Yogi Ernes - detikNews
Rabu, 05 Mei 2021 14:35 WIB
Jakarta -

Polisi menilang mobil Mitsubishi Pajero yang dikemudikan pria bernama Rusdi Karepesina (55). Pria itu mengaku sebagai jenderal muda dari Negara Kekaisaran Sunda Nusantara.

detikcom menerima sejumlah foto identitas Rusdi Karepesina. Dari foto-foto tersebut, diketahui pangkat Rusdi adalah Jenderal Muda di Negara Kekaisaran Sunda Nusantara.

Salah satu foto yang diterima detikcom dari identitas Rusdi adalah keterangan mengenai jabatan militernya.
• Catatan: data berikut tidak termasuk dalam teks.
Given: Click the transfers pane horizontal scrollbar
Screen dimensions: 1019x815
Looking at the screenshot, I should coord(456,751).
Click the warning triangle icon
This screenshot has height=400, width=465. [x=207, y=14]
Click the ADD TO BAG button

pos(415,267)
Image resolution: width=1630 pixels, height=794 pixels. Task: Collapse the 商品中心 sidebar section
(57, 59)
Di kartu identitas itu tertera keterangan Imperial Army of The Empire of The Sunda Archipelago atau Tentara Kekaisaran Sunda Nusantara (TKSN).

"Jabatan: Staf Panglima Tinggi TKSN," demikian keterangan dari salah satu identitas milik Rusdi.
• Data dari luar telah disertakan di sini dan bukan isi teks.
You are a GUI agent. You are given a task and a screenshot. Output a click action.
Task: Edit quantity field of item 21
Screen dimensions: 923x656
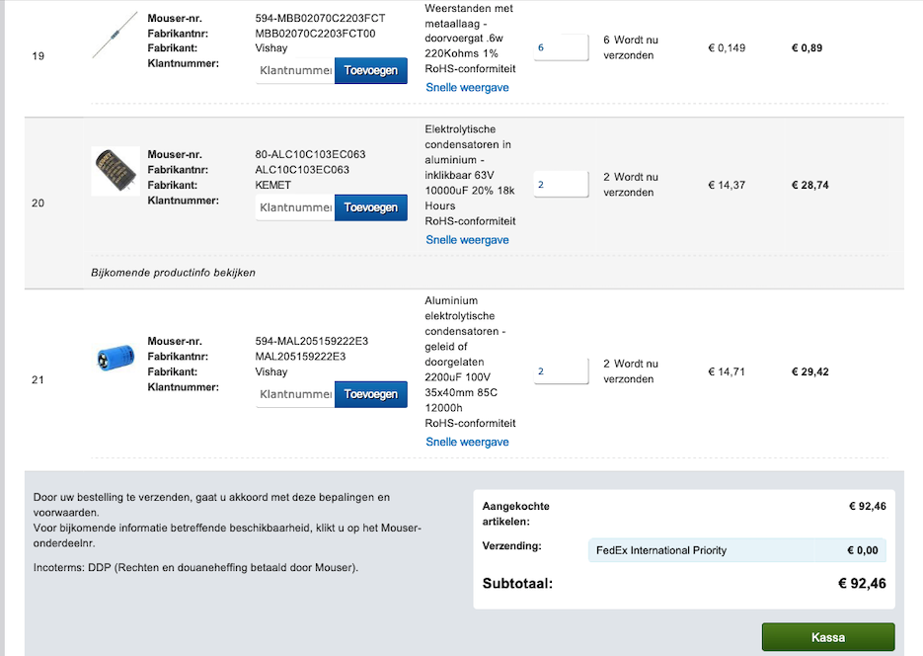point(561,371)
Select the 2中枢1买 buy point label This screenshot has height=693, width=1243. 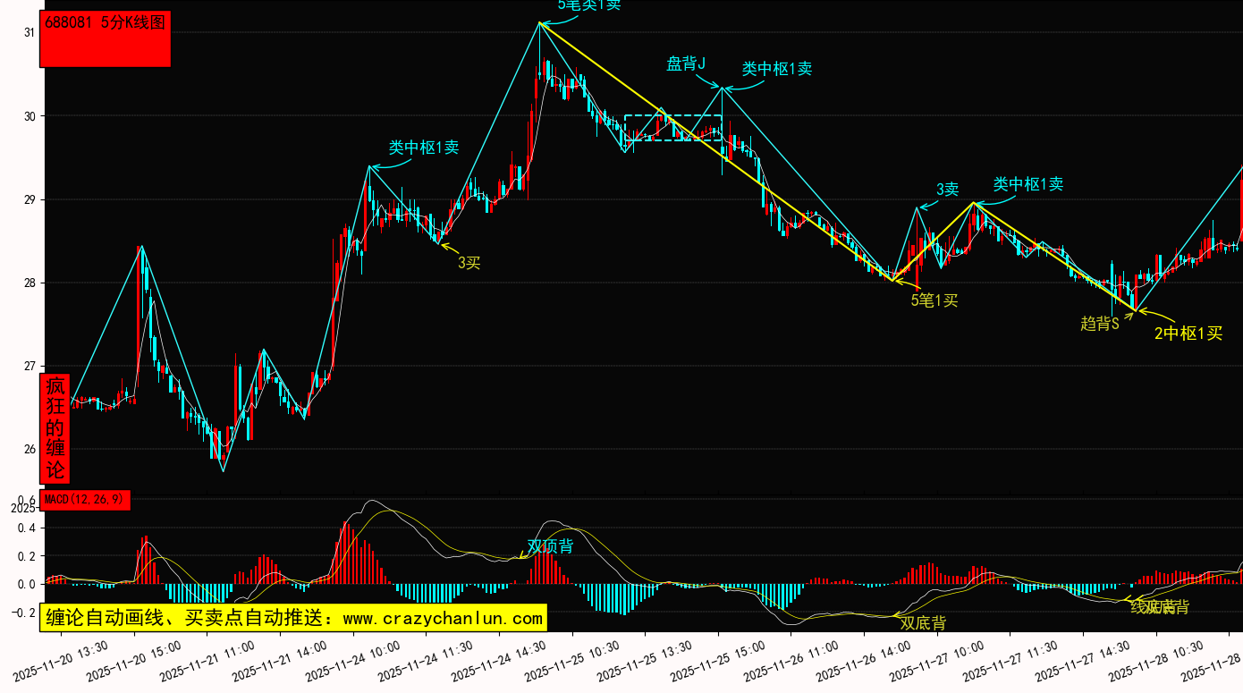point(1188,334)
Salah satu kartu identitas semacam KTP milik Rusdi lainnya pun menunjukkan gambar bintang dua dari kartu identitas tersebut. Dari kartu itu, juga tertera keterangan Alex Ahmad Hadi Ngala sebagai Jenderal Tentara Kekaisaran Sunda Nusantara.

Selain itu, foto yang didapat lainnya adalah surat izin mengemudi dari Rusdi yang dikeluarkan Kekaisaran Sunda Nusantara. Dari foto yang diterima detikcom, SIM pengemudi tersebut bertulisan 'Negara Kekaisaran Sunda Nusantara'.

Di foto itu, juga tertera keterangan Surat Kelayakan Mengemudi (SKM) dengan masa berlaku seumur hidup dan berlaku secara internasional.

Menurut Akmal, pihaknya belum dapat memastikan adanya gangguan jiwa dari kedua pria tersebut. Dia mengatakan keduanya masih menjalani pemeriksaan.

"Itu belum dipastikan (gangguan jiwa). Yang jelas kita amankan dua orang semuanya mengaku warga Negara Kekaisaran Sunda Nusantara. Dua pria. Ini kan ada semacam KTP-nya nih," tuturnya.

Rusdi Karepesina ditilang karena pelat nomor kendaraannya tidak sesuai ketentuan. Rusdi mengemudikan mobil Mitsubishi Pajero berpelat nomor biru dengan nomor SN-45-RSD.

Rusdi saat ditilang polisi saat melaju di Tol Cawang mengarah ke Bogor pukul 11.00 WIB. Saat ini Rusdi dan penumpangnya dimintai keterangan oleh polisi.